▶ _WORK ITEM_: Please output the records below word for word and omit the pictures.
━━━━━━━━━━━━━━━━━━━━━━━━━━━━━━
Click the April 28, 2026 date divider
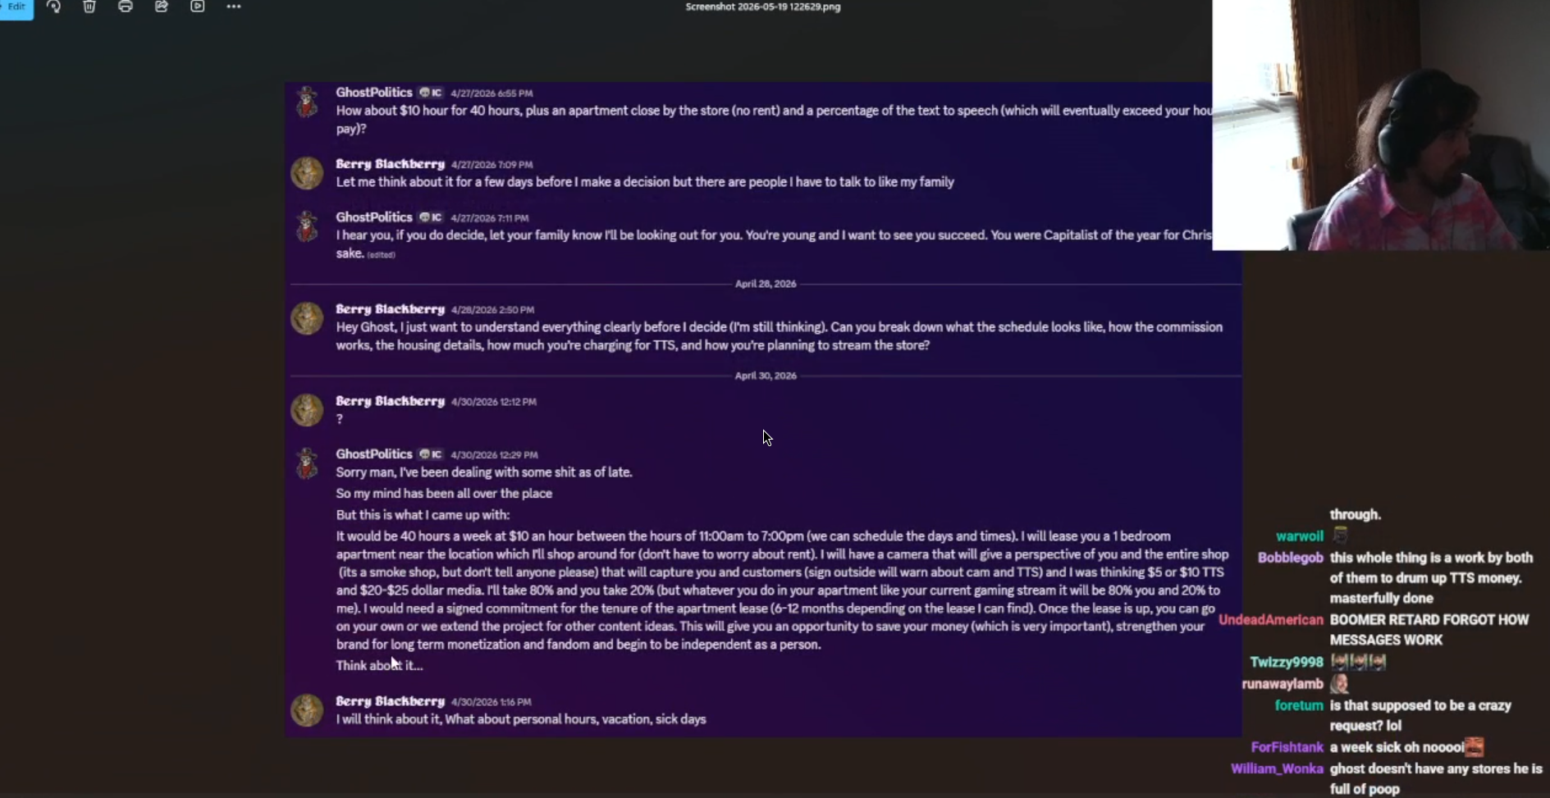 [x=766, y=284]
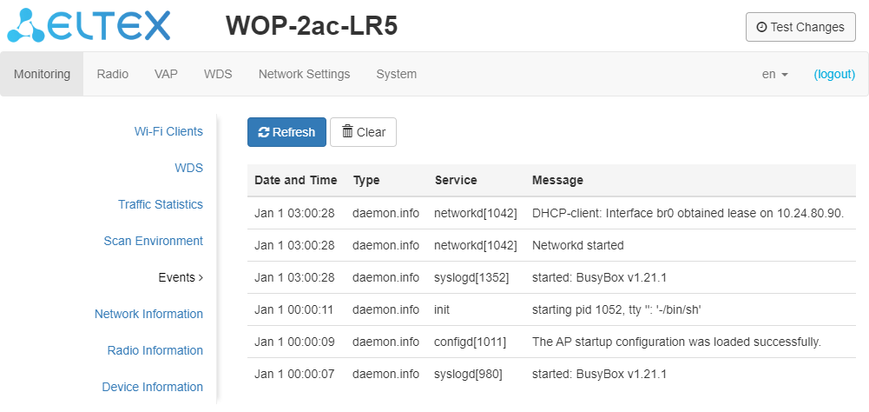This screenshot has width=869, height=412.
Task: Switch to the Radio tab
Action: [x=112, y=74]
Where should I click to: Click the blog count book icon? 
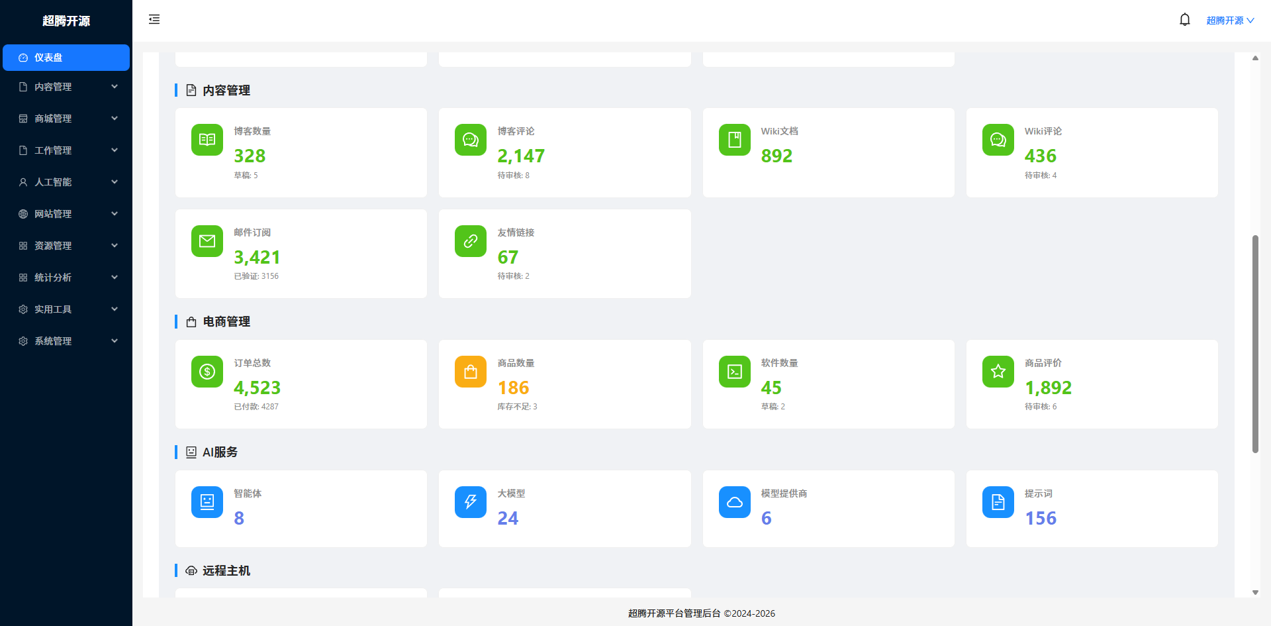207,140
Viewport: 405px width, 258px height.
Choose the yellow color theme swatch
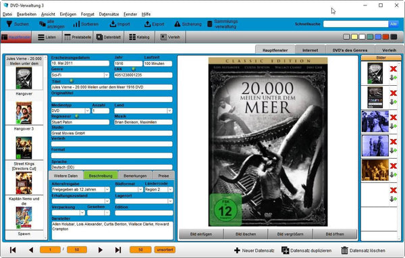[x=354, y=37]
━━━━━━━━━━━━━━━━━━━━━━━━━━━━━━
▶ _RESPONSE BELOW_:
Click the April 28, 2026 date divider
 [x=766, y=284]
This screenshot has width=869, height=412.
Task: Switch to the Radio tab
Action: [x=112, y=74]
Where should I click to: Click the blog count book icon? 
207,140
Viewport: 405px width, 258px height.
Choose the yellow color theme swatch
[x=354, y=37]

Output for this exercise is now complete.